▶ DATASET EXCERPTS

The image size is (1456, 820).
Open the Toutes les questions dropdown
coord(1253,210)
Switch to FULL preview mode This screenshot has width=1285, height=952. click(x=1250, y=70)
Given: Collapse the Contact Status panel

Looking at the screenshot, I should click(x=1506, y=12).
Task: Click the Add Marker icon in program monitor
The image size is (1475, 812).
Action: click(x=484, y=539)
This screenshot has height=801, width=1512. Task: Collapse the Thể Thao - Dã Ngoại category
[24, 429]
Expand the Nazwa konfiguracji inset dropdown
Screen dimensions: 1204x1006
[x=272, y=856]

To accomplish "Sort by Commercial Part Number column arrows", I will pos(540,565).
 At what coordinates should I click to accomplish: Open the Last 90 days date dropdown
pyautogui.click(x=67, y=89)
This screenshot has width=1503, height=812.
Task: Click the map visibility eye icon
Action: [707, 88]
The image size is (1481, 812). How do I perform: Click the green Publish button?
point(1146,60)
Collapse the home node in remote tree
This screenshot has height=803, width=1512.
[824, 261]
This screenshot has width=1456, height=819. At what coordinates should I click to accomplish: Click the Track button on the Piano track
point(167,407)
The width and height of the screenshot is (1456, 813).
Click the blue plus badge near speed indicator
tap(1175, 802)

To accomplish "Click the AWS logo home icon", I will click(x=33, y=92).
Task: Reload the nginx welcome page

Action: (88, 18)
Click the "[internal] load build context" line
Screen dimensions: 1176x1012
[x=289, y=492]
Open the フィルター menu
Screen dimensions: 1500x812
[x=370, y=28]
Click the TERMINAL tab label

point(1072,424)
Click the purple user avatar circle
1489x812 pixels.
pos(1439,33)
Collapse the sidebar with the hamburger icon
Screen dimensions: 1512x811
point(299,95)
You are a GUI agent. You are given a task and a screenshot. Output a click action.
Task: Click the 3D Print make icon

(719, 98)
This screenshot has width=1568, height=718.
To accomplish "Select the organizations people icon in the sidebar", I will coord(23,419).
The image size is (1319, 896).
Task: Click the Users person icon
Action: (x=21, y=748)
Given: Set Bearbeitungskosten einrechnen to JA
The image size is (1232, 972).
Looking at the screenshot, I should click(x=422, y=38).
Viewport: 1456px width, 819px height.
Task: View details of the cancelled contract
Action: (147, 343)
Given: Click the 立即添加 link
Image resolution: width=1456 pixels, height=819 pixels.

▶ PROBLEM
Check each line of the records above for the word "home", count the lines that have it, and give only the count.

▶ WRITTEN REPLY
2